■ **Extract**:
>> START

Manhattan Townhouse Market Report: First Quarter 2026

How is the Manhattan townhouse market performing in 2026?

Manhattan townhouse closings rose 27% year-over-year in First Quarter 2026 to 47 transactions, the strongest first quarter since 2022. The median price climbed 14% to $6.5M, and the $5M to $10M segment more than doubled. Spencer Cutler and Nick Athanail of AREA Advisory at Corcoran help townhouse sellers across Manhattan position correctly for this firmer mid-and-upper market.

The Headline: Townhouse Demand is Back

Townhouses are a small, slow-moving slice of the Manhattan market. A handful of transactions in either direction can swing a quarter. That makes the Q1 2026 numbers worth paying attention to. Forty-seven closings in a single quarter is the highest first-quarter total since 2022, and it lands after several years of soft, choppy activity.

What changed is not just volume. It is the mix. Buyers paid more, paid more per square foot, and competed harder in the $5M to $10M tier. The market for townhouses priced under $2M shrank to almost nothing. The high end held steady. Demand consolidated where the inventory is best: renovated single-family homes in the East Side and West Side luxury corridors, and prime Downtown blocks.

>> END

■ **Data records**:
>> START

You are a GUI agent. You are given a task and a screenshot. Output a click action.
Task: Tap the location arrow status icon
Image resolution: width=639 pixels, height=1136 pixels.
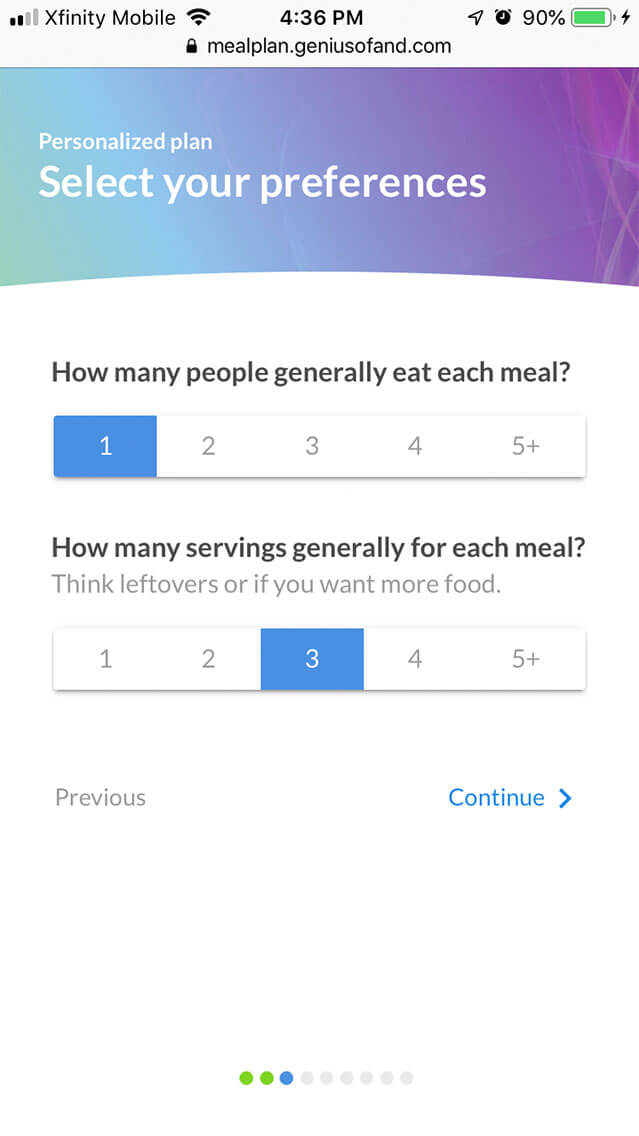[x=475, y=18]
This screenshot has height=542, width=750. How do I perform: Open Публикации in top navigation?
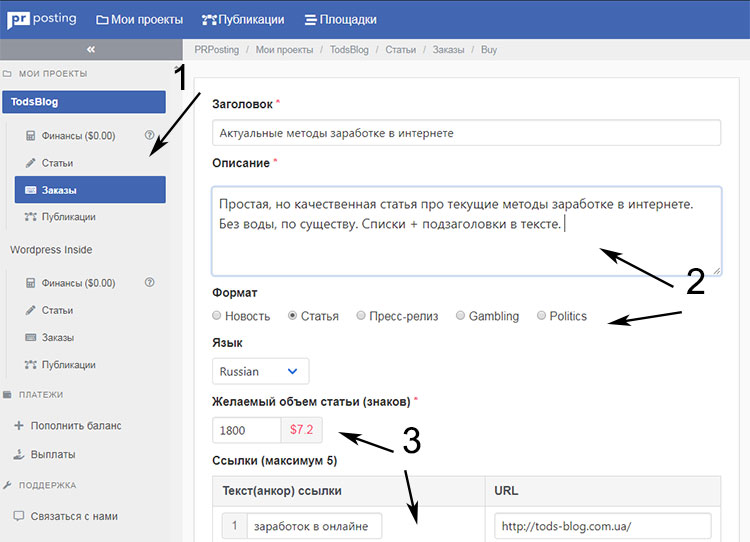243,19

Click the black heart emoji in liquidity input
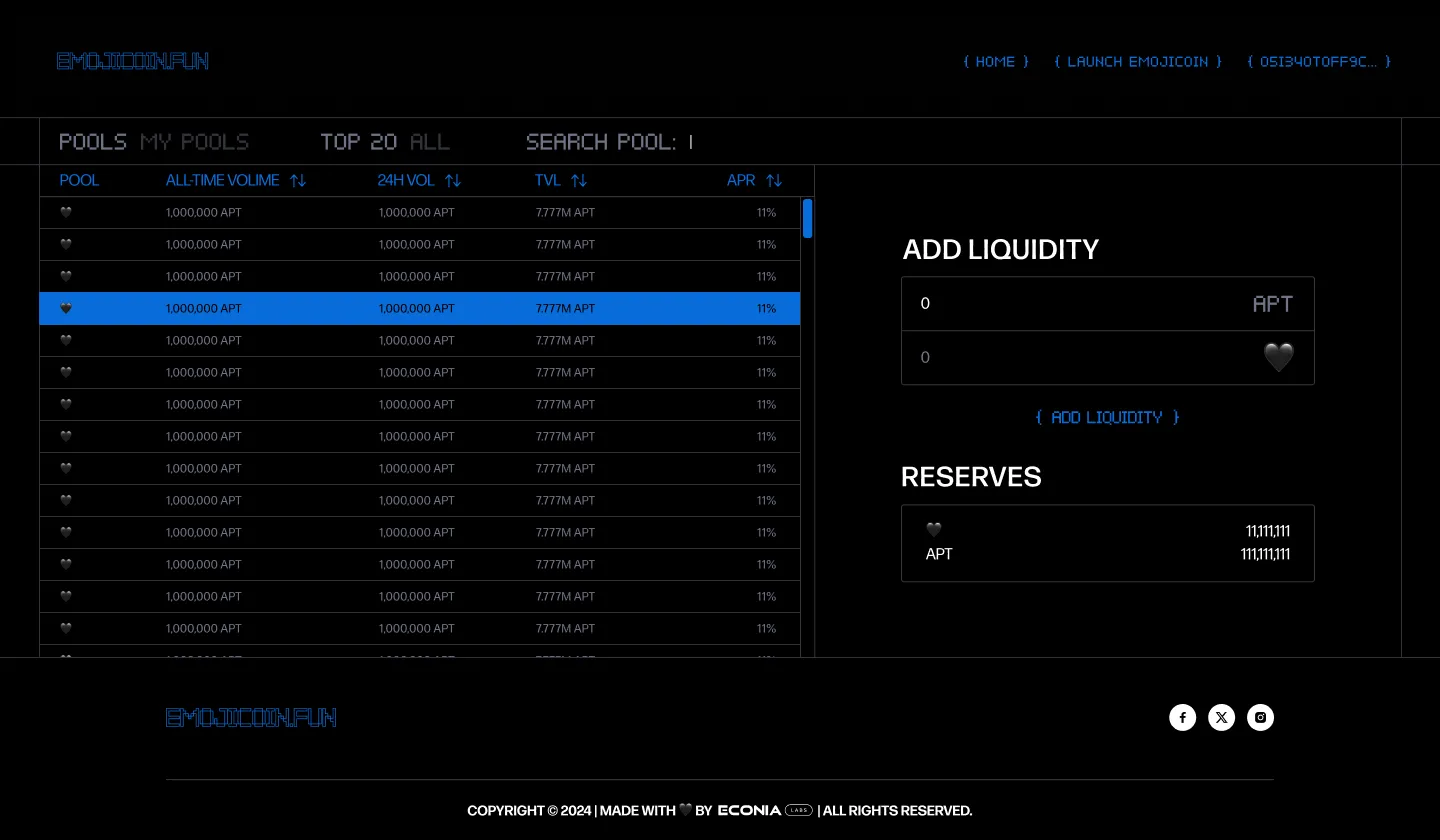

>> END

■ **Exercise instructions**:
[1] According to the townhouse market report, why are the first-quarter 2026 figures worth paying attention to?
[2] Quote everything in the townhouse market report from "What changed is" down to "prime Downtown blocks.".

■ **Outputs**:
[1] Townhouses are a small, slow-moving slice of the Manhattan market, so a handful of transactions in either direction can swing a quarter. Against that backdrop, the 47 closings were the highest first-quarter total since 2022, and they came after several years of soft, choppy activity.

[2]
What changed is not just volume. It is the mix. Buyers paid more, paid more per square foot, and competed harder in the $5M to $10M tier. The market for townhouses priced under $2M shrank to almost nothing. The high end held steady. Demand consolidated where the inventory is best: renovated single-family homes in the East Side and West Side luxury corridors, and prime Downtown blocks.